Dozens of new islands have emerged from the waters around Bangladesh over the last decade, providing a possible solution to the existential threat that rising sea levels pose to the low-lying coastal nation.
The government said Monday that 29 islands with a combined area of 125,370 acres (507 square kilometres) had emerged from the Bay of Bengal since 2007.
Every year Himalayan rivers carry an estimated one billion tones of silts and deposit them in the Bay of Bengal off the coast of Bangladesh, forming islands in the shallow waters.

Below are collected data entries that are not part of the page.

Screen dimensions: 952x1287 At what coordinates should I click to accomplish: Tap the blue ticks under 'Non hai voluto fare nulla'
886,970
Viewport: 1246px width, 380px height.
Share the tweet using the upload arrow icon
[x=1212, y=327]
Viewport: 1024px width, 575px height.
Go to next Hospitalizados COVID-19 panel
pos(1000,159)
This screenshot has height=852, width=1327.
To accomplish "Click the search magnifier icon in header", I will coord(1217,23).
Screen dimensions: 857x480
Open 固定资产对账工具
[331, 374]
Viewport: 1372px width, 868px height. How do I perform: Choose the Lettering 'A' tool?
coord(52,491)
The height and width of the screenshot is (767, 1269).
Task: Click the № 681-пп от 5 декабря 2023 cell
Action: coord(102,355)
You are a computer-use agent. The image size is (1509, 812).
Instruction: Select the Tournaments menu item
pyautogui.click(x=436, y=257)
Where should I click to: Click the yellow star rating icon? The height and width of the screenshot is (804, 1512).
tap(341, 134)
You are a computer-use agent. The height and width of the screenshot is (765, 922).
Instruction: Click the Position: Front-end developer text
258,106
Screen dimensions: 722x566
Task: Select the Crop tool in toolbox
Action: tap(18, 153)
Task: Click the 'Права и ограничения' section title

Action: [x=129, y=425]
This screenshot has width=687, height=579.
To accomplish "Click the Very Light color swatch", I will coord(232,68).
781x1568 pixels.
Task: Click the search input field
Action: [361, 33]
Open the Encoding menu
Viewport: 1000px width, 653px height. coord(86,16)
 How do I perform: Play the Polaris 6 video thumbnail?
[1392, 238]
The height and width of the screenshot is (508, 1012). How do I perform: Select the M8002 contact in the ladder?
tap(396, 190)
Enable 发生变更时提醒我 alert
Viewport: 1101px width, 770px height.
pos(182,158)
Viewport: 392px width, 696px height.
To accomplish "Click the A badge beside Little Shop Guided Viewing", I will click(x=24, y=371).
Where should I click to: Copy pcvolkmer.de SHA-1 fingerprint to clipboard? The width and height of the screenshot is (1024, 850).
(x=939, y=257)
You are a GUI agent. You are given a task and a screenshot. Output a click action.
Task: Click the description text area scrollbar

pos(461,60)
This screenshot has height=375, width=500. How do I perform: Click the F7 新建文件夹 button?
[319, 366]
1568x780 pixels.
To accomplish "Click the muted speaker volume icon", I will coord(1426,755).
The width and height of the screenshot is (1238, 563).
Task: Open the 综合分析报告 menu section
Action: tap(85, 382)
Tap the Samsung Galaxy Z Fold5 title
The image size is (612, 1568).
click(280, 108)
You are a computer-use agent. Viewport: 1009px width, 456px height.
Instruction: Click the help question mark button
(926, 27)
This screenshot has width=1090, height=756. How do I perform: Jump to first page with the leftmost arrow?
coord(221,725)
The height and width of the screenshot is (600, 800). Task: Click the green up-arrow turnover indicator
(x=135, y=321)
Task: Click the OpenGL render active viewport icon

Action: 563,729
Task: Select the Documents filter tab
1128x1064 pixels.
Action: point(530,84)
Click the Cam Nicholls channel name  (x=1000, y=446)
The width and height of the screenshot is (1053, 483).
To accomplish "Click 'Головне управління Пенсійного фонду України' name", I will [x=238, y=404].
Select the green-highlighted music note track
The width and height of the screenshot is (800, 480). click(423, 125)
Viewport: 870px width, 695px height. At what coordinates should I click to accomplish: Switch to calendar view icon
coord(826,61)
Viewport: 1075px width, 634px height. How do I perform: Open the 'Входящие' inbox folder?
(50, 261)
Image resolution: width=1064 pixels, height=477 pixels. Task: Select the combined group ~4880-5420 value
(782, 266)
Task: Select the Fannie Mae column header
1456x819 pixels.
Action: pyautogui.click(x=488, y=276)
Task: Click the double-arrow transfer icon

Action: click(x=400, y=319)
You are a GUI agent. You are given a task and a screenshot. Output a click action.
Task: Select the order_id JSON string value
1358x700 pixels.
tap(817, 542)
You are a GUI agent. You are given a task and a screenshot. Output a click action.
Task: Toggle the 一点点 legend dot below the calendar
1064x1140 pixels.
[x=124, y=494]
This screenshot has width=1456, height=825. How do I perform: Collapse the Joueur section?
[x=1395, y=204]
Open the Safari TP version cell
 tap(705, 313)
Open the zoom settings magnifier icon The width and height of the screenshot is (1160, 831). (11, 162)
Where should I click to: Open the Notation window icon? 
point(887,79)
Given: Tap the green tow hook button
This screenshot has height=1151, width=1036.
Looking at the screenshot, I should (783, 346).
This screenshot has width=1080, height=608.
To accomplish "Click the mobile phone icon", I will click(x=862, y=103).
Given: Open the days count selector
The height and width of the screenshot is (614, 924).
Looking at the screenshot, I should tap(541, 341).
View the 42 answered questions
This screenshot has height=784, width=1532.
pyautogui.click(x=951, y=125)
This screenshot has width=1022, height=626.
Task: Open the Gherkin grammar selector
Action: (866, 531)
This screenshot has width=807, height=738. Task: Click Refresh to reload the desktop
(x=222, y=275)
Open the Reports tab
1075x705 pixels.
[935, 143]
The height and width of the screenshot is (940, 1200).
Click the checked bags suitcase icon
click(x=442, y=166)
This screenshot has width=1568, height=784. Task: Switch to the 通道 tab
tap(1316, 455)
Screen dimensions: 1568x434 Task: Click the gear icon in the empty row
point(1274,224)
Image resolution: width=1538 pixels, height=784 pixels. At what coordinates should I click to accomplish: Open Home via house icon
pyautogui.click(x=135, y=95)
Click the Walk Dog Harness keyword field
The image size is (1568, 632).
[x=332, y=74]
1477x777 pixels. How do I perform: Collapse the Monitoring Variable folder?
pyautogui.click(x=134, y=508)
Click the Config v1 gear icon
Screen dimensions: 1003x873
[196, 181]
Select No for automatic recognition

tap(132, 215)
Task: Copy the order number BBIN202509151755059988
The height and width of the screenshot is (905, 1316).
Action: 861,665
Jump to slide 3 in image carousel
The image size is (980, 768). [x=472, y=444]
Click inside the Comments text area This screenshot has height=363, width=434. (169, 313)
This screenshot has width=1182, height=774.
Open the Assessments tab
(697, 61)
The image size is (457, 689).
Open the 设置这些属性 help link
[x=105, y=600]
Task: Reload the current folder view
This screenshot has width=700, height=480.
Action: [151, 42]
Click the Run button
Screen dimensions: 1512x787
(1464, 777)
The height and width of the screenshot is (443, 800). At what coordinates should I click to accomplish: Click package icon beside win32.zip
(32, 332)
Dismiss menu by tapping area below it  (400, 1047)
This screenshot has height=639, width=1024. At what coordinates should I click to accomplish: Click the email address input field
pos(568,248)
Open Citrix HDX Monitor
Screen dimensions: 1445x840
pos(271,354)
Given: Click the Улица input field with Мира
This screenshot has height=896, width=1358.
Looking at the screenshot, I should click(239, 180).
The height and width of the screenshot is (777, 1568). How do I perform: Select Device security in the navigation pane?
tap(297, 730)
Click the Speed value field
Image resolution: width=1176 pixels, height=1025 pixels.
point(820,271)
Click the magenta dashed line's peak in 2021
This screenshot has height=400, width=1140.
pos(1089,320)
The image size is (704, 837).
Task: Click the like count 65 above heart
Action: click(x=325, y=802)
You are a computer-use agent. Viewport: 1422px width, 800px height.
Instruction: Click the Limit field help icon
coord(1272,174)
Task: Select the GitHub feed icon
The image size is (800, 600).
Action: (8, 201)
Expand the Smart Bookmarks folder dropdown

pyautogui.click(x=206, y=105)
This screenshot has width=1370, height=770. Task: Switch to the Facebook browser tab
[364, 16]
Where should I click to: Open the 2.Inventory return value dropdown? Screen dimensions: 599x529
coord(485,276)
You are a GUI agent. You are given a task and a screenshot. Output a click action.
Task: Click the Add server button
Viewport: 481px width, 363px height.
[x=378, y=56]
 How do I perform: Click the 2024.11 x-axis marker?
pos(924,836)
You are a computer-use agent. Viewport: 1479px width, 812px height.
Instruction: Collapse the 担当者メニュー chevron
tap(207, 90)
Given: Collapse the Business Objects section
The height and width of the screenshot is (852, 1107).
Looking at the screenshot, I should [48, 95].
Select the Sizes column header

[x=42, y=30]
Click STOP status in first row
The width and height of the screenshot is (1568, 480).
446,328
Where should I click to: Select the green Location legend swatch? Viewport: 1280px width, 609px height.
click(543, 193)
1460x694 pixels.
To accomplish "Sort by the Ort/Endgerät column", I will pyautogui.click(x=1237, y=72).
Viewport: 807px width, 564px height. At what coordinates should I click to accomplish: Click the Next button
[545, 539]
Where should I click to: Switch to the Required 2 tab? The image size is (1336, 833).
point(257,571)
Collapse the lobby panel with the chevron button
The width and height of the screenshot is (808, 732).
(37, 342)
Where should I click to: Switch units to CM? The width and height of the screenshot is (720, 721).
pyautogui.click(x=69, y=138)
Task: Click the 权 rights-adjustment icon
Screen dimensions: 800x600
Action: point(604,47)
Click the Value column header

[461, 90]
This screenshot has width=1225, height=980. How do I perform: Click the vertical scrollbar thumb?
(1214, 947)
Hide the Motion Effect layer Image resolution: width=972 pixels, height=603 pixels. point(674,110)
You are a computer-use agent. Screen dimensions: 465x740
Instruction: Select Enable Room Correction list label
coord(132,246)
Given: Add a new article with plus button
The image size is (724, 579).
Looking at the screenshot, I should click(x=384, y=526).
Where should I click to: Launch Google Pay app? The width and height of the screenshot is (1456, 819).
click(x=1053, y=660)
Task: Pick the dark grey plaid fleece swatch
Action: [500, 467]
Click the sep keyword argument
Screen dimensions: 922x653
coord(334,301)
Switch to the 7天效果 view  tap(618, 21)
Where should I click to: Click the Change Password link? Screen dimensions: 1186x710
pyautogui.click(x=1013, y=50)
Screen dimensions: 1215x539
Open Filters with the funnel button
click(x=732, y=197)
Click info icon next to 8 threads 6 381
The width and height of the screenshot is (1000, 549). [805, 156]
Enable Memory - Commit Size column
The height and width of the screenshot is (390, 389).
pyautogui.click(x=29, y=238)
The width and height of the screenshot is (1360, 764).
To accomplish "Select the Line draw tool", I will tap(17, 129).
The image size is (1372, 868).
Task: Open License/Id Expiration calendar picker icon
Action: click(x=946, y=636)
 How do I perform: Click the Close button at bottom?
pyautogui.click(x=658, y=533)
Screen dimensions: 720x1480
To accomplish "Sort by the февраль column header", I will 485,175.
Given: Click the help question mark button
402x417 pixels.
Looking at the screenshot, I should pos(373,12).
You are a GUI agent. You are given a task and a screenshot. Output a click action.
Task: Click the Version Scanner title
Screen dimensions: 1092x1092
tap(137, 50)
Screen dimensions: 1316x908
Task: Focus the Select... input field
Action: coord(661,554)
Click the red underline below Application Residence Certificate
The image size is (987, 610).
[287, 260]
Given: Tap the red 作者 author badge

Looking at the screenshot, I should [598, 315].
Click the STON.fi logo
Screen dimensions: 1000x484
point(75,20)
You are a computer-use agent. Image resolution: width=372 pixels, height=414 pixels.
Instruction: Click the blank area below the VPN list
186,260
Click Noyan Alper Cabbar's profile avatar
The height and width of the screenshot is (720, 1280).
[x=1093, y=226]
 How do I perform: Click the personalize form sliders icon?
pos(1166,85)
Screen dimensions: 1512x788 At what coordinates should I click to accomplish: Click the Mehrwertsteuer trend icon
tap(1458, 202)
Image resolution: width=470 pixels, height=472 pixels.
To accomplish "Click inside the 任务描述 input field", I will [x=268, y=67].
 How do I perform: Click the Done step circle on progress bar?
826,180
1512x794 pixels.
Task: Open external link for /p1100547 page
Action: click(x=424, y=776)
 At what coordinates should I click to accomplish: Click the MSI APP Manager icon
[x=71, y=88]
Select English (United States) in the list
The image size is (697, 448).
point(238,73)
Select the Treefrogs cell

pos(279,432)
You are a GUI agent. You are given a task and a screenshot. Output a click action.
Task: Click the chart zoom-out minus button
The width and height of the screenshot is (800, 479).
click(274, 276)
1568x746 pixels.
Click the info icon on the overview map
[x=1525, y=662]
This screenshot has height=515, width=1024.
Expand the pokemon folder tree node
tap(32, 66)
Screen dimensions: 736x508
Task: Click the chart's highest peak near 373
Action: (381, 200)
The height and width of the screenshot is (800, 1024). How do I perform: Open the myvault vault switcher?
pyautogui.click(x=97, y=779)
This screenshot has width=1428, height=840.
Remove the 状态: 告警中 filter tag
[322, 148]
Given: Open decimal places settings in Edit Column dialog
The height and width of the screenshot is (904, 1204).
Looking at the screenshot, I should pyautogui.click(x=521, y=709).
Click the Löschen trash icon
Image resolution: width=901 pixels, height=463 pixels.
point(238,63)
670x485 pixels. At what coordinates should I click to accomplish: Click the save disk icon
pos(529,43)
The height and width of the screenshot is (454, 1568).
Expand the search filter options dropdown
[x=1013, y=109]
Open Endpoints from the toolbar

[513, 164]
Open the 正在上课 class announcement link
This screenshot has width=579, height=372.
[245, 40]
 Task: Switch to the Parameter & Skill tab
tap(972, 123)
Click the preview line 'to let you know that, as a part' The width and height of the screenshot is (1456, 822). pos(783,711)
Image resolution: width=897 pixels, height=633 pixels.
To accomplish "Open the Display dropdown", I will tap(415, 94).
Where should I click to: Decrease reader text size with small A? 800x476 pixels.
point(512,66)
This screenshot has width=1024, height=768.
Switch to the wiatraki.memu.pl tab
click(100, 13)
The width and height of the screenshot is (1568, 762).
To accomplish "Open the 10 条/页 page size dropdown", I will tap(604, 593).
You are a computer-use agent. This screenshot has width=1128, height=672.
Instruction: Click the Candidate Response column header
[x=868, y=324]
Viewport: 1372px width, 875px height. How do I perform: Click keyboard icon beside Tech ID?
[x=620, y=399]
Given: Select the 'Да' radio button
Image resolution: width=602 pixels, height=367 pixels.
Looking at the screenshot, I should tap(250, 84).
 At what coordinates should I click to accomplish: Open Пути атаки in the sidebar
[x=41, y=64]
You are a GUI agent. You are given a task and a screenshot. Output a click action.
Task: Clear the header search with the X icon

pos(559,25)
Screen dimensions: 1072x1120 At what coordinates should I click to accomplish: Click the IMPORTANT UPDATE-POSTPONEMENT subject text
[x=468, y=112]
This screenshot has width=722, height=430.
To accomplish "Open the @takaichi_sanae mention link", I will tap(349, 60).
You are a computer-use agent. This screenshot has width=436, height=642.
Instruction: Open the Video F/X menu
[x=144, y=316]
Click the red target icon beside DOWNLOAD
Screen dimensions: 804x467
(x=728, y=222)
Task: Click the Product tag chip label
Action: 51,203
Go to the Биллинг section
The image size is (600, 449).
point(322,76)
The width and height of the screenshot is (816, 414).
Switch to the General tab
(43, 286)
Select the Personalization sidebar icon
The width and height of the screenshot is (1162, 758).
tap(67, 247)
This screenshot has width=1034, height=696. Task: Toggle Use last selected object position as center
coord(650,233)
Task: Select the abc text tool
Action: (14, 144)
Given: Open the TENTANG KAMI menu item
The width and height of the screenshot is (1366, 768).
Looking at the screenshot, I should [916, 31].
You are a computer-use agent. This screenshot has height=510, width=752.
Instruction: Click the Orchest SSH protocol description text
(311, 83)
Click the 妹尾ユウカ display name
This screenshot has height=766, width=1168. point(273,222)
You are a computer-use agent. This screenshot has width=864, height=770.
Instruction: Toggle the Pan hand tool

Many of these islands, known as chars in Bangladesh, are already inhabited and experts told AFP they could mitigate the threat posed by global warming.
"Every year Bangladesh has new land emerging and new land being devoured by rivers and sea," said Maminul Haque Sarker, head of the Center for Environment and Geographic Information Services.
He said studies by the Dhaka research centre had shown a net gain of territory of around 12-14 square kilometres.
Most of the new land is near the estuary of the Meghna river, which is the confluence of the main tributaries of the two main Himalayan rivers of the Ganges and the Brahmaputra.
One of the islands has controversially been earmarked as a possible temporary base for the hundreds of thousands of Rohingya refugees from Myanmar currently living in squalid -- mostly makeshift -- camps in southern Bangladesh.
The United Nations says 615,000 refugees from the Muslim minority have crossed into Bangladesh from its Buddhist neighbour since late August.
The influx has overwhelmed existing facilities in the densely populated country, and authorities have struggled to find alternative land to house them.
A recent World Bank study projected that 40% of productive land in southern Bangladesh would be submerged by the year 2080 due to a rise in sea levels.
A decade ago the influential Intergovernmental Panel on Climate Change (IPCC) said a one-metre (three-foot) rise in sea levels would flood 17% of Bangladesh and create 20 million refugees by 2050.
Local scientists, however, criticized the study for failing to take into account the silt islands, which are highly fertile.
Water expert Zahirul Haque Khan told AFP dams could be set up to trap the vast amounts of sediment that flows from Bangladesh's rivers into the sea every year.
"Bangladesh can gain hundreds of square kilometres of new land by trapping silt through cross dams and engineering interventions," said Khan, director of Institute of Water Modelling in Dhaka.